**Extract provided:**
----
2018-11-28 Thread mark somers
Well, please be careful in naming things:

http://cloudscaling.com/blog/cloud-computing/grid-cloud-hpc-whats-the-diff/

(note; The guy only heard about MPI and does not consider SMP based codes using 
i.e. OpenMP, but he did understand there are
different things being talked about).

Now I am all for connecting divers and flexible workflows to true HPC systems 
and grids that feel different if not experienced
with (otherwise what is the use of a computer if there are no users making use 
of it?), but do not make the mistake of thinking
everything is cloud or will be cloud soon that fast. 

Bare with me for a second:

There are some very fundamental problems when dealing with large scale parallel 
programs (OpenMP) on virtual machines (most of
the cloud). Google for papers talking about co-scheduling. All VM specialists I 
know and talked with, state generally that using
more than 4 cores in a VM is not smart and one should switch to bare metal 
then. Don't believe it? Google for it or just try it
yourself by doing a parallel scaling experiment and fitting Amdahls law through 
your measurements.

So, one could say bare metal cloud have arisen mostly because of this but they 
also do come with expenses. Somehow I find that a
simple rule always seems to apply; if more people in a scheme need to be paid, 
the scheme is probably more expensive than
alternatives, if available. Or state differently; If you can do things 
yourself, it is always a cheaper option than let some
others do things (under normal 'open market' rules and excluding the option of 
slavery :)).

Nice read for some background:

http://staff.um.edu.mt/carl.debono/DT_CCE3013_1.pdf

One has to note that in academia one often is in the situation that grants are 
obtained to buy hardware and that running costs
(i.e. electricity and rack space) are matched by the university making the case 
of spending the grant money on paying amazone or
google to do your 'compute' not so sensible if you can do things yourself. Also 
given the ease of deploying an HPC cluster
nowadays with OpenHPC or something commercial like Qlustar or Bright, it will 
be hard pressed to justify long term bare metal
cloud usage in these settings.
----
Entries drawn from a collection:

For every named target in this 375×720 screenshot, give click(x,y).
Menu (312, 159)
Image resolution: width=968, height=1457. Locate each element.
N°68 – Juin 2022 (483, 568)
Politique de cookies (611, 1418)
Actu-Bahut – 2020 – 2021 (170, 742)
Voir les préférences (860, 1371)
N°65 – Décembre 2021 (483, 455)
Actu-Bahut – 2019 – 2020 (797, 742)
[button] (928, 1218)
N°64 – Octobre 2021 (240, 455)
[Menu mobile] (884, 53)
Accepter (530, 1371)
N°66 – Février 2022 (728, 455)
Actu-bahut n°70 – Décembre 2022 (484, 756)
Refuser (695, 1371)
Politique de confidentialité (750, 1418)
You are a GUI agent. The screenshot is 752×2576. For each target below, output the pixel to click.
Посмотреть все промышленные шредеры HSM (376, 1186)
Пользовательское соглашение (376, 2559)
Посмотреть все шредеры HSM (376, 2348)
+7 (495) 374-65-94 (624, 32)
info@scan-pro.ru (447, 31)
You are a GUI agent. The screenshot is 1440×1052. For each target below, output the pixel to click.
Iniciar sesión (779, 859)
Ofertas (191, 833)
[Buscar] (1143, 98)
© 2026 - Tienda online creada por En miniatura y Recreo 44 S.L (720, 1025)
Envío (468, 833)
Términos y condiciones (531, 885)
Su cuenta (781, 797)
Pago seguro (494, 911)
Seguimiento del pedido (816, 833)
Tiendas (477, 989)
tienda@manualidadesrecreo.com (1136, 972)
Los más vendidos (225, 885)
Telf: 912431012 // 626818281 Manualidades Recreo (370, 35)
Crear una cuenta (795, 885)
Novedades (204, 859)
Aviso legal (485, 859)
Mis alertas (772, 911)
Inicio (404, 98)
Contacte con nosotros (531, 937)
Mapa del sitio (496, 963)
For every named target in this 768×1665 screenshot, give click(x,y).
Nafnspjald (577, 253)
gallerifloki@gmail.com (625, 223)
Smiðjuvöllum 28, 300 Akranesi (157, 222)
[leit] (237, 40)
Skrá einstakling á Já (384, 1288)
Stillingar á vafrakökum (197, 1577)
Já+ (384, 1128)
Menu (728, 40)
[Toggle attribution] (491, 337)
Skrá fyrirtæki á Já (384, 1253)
----
**Tasks to perform:**
• A. Translate this sentence from the post about HPC and cloud computing into French: "Google for papers talking about co-scheduling."
• B. Lay out everything in the records from the line containing "Accepter (530, 1371)" down to the end of the records as a numbered list, with blank lines left out.

**Solved tasks:**
• A. Cherchez sur Google des articles qui parlent de co-ordonnancement.

• B.
1. Accepter (530, 1371)
2. N°66 – Février 2022 (728, 455)
3. Actu-bahut n°70 – Décembre 2022 (484, 756)
4. Refuser (695, 1371)
5. Politique de confidentialité (750, 1418)
6. You are a GUI agent. The screenshot is 752×2576. For each target below, output the pixel to click.
7. Посмотреть все промышленные шредеры HSM (376, 1186)
8. Пользовательское соглашение (376, 2559)
9. Посмотреть все шредеры HSM (376, 2348)
10. +7 (495) 374-65-94 (624, 32)
11. info@scan-pro.ru (447, 31)
12. You are a GUI agent. The screenshot is 1440×1052. For each target below, output the pixel to click.
13. Iniciar sesión (779, 859)
14. Ofertas (191, 833)
15. [Buscar] (1143, 98)
16. © 2026 - Tienda online creada por En miniatura y Recreo 44 S.L (720, 1025)
17. Envío (468, 833)
18. Términos y condiciones (531, 885)
19. Su cuenta (781, 797)
20. Pago seguro (494, 911)
21. Seguimiento del pedido (816, 833)
22. Tiendas (477, 989)
23. tienda@manualidadesrecreo.com (1136, 972)
24. Los más vendidos (225, 885)
25. Telf: 912431012 // 626818281 Manualidades Recreo (370, 35)
26. Crear una cuenta (795, 885)
27. Novedades (204, 859)
28. Aviso legal (485, 859)
29. Mis alertas (772, 911)
30. Inicio (404, 98)
31. Contacte con nosotros (531, 937)
32. Mapa del sitio (496, 963)
33. For every named target in this 768×1665 screenshot, give click(x,y).
34. Nafnspjald (577, 253)
35. gallerifloki@gmail.com (625, 223)
36. Smiðjuvöllum 28, 300 Akranesi (157, 222)
37. [leit] (237, 40)
38. Skrá einstakling á Já (384, 1288)
39. Stillingar á vafrakökum (197, 1577)
40. Já+ (384, 1128)
41. Menu (728, 40)
42. [Toggle attribution] (491, 337)
43. Skrá fyrirtæki á Já (384, 1253)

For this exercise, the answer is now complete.